I haven’t been allowed to give blood since 🧛🏻♂️
Once I was out of my sick-bed, I was on a mission to see everything I could in London.
The Tower of London was at the top of my list. That’s because The Tower of London was at the top of my tourist brochure.
You have to understand something about me at the time: I had no idea what The Tower of London was, and I was history major. I mean, I had a vague understanding, but not really.
What is The Tower of London you ask? Apparently, it’s primary purpose was for chopping off the heads of Henry VIII’s wives.
The Crown Jewel Incident Of 1996
Fun, But Possibly Boring Fact: The Tower of London houses the Crown Jewels of England.
Now, I’m not a big jewel kind of guy, but I already was at The Tower (locals just call it “The Tower”) and I thought, hey, why not go look at the Crown Jewels.

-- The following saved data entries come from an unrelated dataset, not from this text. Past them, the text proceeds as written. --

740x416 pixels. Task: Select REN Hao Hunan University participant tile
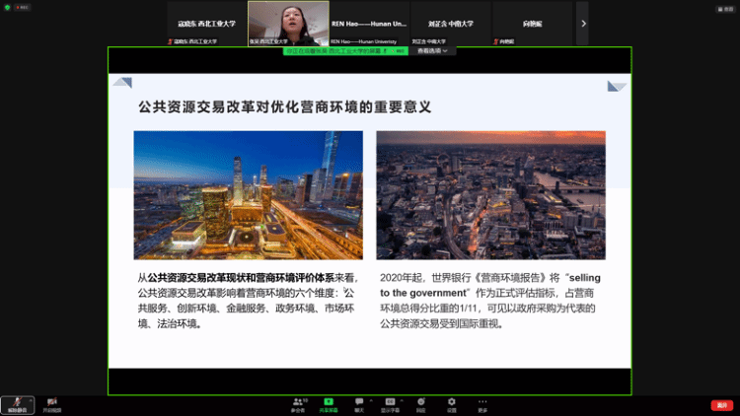pyautogui.click(x=369, y=23)
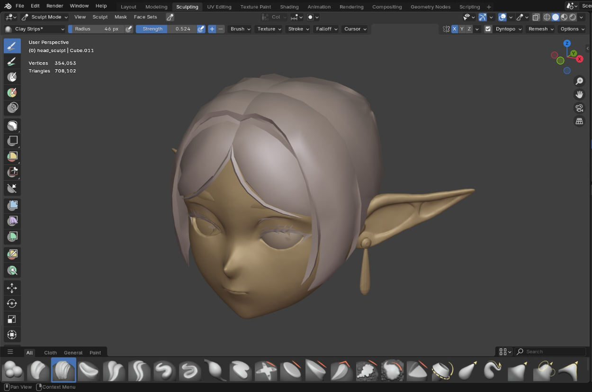Viewport: 592px width, 392px height.
Task: Set brush direction to subtract
Action: (x=221, y=29)
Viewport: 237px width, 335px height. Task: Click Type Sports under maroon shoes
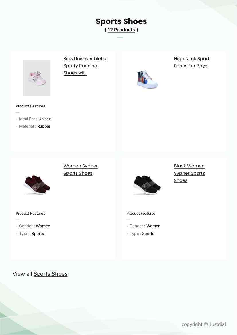click(x=32, y=234)
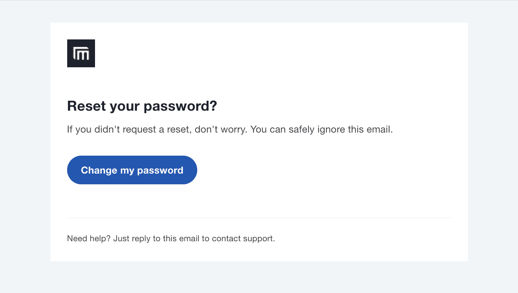Click the white M letterform inside the logo
This screenshot has width=518, height=293.
81,54
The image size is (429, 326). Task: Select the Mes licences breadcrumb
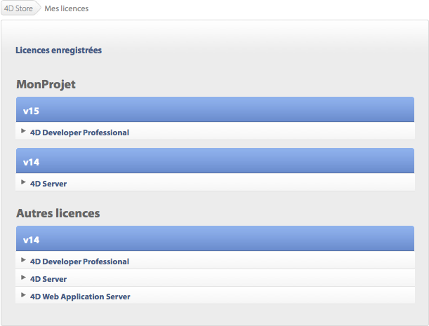click(66, 9)
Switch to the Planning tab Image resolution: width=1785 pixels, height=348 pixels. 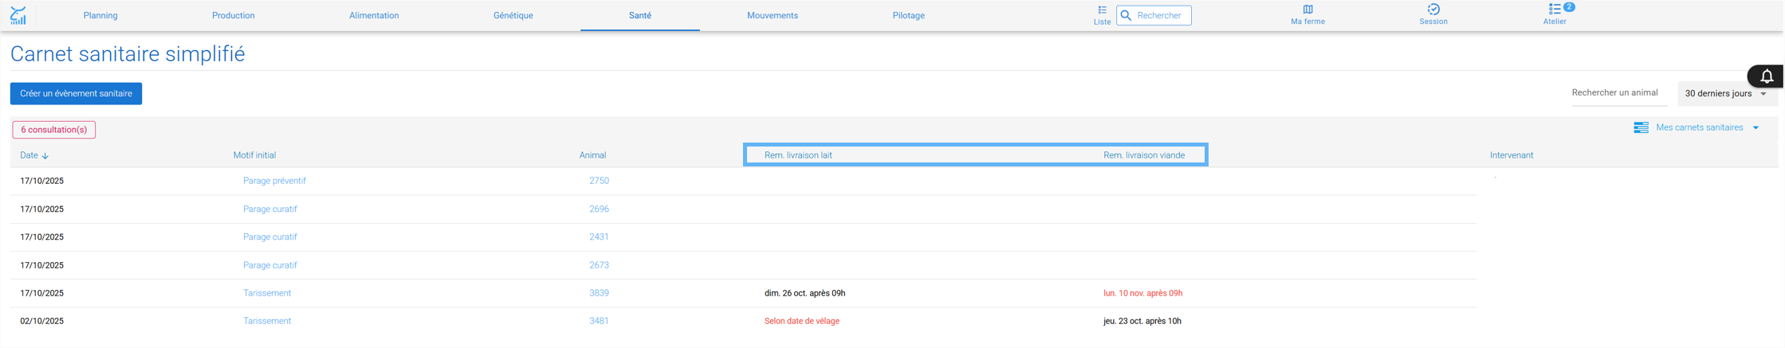click(x=100, y=15)
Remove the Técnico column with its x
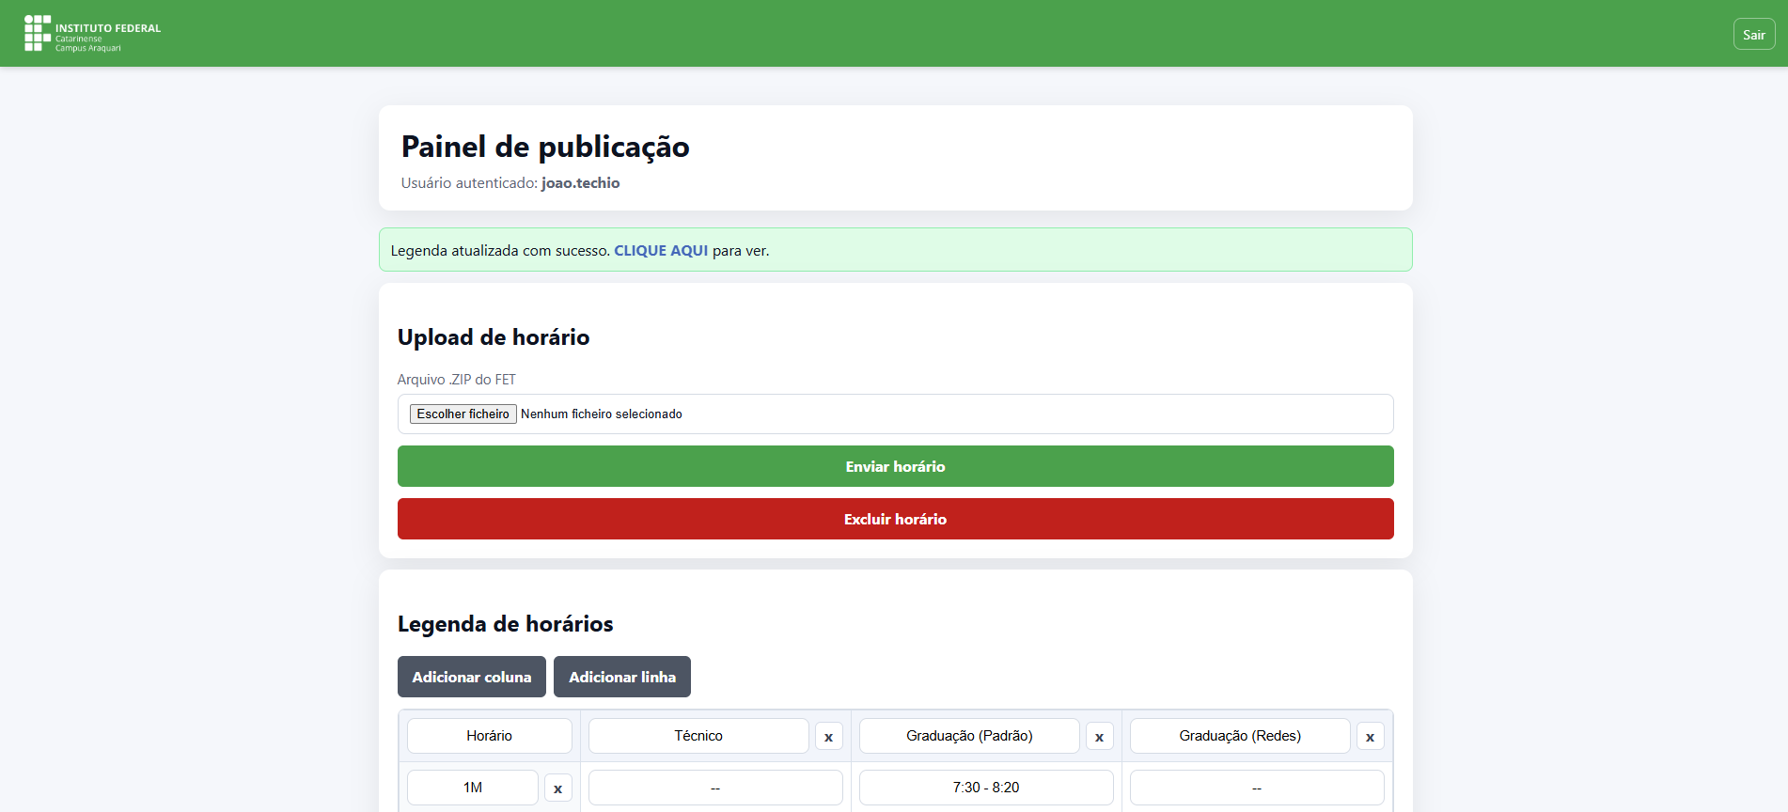Image resolution: width=1788 pixels, height=812 pixels. tap(828, 737)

Everybody else was talking about them and waiting in line to see these things.
So, in I went.
To see The Crown Jewels.
Aside: Until two years ago I thought they were called ‘The Crowned Jewels.’ Luckily, Downtown Abbey set me straight.
Once inside “The Tower,” you are subjected to all sorts of history displays and artifacts before you reach…
… The Jewel House.
The “Jewel House” is a Castle-looking place in The Tower grounds. It’s the most popular place there.
And I had my disposable camera at the ready.
I was ready to witness the Splendor of The Crown Jewels!
In the Jewel House, I ignored all signs, and I mean signs on the wall. I ignored all loudspeaker announcements. All warnings in the brochure…
Do Not Take Photos!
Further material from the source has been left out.